(Records from a data collection)
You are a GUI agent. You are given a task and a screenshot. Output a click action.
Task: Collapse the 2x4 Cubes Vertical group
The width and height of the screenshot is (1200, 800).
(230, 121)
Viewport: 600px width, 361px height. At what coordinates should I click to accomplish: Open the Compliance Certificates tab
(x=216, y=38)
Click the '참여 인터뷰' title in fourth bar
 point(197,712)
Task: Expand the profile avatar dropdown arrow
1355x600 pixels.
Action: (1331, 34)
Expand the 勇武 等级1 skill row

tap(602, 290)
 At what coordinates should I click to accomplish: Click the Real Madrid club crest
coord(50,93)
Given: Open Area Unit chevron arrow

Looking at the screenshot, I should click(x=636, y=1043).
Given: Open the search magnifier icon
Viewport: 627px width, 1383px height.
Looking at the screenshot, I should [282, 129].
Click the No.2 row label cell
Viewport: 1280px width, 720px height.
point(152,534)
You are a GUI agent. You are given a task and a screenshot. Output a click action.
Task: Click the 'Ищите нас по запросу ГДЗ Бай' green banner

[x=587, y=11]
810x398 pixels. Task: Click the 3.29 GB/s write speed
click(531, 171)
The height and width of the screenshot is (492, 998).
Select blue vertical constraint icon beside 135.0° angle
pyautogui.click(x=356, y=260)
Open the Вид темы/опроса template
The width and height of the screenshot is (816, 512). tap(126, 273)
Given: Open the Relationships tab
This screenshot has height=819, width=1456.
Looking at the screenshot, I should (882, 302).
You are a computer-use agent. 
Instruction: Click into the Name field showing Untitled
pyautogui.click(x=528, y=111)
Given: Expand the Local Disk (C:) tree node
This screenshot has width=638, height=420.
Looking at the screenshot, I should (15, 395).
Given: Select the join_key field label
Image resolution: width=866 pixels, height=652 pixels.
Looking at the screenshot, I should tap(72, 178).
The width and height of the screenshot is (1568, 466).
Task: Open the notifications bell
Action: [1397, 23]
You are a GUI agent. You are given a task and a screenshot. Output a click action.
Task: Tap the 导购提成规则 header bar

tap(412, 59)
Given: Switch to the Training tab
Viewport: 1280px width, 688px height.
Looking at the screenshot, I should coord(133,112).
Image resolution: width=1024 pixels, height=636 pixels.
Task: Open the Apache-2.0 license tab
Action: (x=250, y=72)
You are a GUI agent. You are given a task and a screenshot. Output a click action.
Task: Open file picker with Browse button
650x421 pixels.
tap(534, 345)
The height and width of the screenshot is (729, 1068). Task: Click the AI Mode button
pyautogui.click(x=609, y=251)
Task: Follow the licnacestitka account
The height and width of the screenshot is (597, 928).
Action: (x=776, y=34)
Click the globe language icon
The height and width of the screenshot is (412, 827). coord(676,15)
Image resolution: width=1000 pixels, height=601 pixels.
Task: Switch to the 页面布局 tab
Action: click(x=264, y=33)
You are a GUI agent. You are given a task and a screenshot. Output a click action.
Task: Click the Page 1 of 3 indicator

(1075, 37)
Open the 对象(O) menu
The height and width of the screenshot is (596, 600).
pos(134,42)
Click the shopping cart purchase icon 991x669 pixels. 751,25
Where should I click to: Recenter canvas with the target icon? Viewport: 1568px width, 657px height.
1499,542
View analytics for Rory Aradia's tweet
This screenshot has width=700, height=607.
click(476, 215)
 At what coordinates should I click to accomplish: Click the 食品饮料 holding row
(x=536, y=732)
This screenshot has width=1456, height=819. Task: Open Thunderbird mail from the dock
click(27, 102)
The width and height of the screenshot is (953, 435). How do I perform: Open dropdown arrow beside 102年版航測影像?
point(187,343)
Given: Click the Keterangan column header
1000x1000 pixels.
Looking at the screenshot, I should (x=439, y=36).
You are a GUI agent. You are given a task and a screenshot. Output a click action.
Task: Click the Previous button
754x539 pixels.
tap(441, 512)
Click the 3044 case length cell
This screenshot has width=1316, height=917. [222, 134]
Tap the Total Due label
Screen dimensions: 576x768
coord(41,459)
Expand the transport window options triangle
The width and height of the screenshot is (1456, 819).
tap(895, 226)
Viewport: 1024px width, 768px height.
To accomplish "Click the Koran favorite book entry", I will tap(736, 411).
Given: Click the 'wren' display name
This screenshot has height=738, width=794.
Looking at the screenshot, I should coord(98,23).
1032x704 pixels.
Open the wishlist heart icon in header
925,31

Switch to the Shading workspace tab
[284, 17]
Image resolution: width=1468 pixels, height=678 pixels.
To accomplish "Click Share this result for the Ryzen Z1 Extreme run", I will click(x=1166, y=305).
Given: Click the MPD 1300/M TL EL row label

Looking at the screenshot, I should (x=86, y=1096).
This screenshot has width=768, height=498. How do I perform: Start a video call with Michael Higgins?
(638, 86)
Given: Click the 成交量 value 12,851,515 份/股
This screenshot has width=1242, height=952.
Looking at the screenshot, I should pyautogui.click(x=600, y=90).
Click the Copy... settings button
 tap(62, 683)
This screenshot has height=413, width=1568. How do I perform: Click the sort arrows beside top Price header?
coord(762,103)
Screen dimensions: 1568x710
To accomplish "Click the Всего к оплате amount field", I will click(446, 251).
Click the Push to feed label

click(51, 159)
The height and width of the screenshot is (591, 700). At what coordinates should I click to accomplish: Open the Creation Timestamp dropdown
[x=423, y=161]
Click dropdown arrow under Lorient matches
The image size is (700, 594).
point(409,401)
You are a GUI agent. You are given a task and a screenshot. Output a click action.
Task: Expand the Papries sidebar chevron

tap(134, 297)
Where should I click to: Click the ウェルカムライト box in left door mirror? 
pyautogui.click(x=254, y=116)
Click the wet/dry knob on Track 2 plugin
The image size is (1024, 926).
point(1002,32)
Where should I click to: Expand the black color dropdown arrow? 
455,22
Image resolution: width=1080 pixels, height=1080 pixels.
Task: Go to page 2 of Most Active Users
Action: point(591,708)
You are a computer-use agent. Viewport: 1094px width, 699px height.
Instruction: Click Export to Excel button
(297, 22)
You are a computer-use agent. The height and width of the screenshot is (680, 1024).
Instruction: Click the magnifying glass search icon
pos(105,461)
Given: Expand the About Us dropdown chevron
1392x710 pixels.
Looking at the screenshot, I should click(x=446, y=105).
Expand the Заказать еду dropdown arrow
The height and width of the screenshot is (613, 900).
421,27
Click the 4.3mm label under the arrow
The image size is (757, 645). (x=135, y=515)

### EXERCISE DIRECTIONS
Using the entries, count how many lines contain the string "computer". Write only the number.

### OUTPUT OF THE TASK
3